Written request:
Turn every line of the listing below into a JSON list of strings, one string per line, with blank lines left out. Leave the pictures out of the answer.

^^^^^^^^^^^^^^^^

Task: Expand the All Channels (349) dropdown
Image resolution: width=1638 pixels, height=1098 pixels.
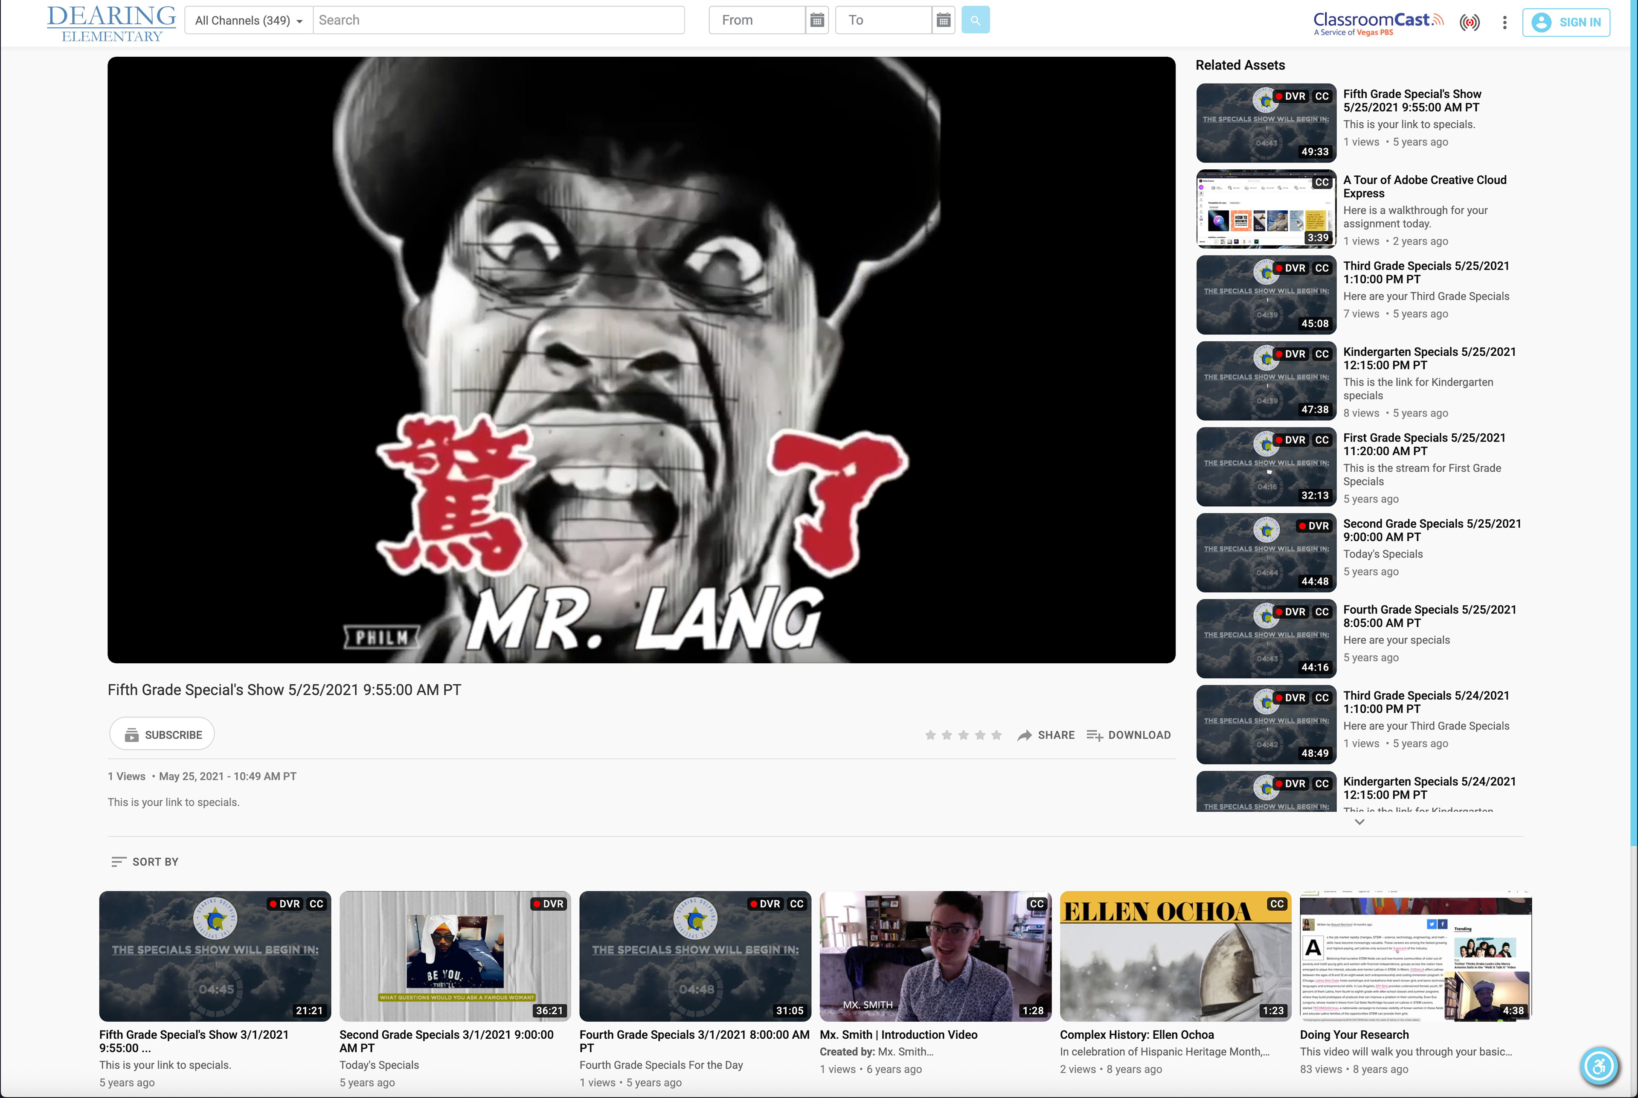Action: click(249, 20)
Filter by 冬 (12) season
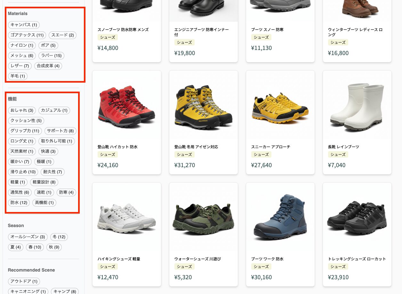Viewport: 402px width, 294px height. (x=59, y=237)
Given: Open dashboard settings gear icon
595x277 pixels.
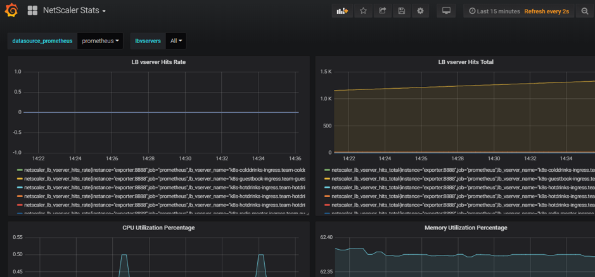Looking at the screenshot, I should click(x=420, y=11).
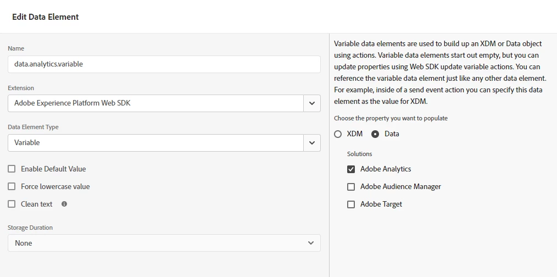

^^^^^^^^^^^^^^^^

Output:
[
  "Task: Expand the All Channels (349) dropdown",
  "Image resolution: width=1638 pixels, height=1098 pixels.",
  "Action: click(249, 20)",
  "Filter by 冬 (12) season",
  "Viewport: 402px width, 294px height. (x=59, y=237)",
  "Given: Open dashboard settings gear icon",
  "595x277 pixels.",
  "Looking at the screenshot, I should click(x=420, y=11)."
]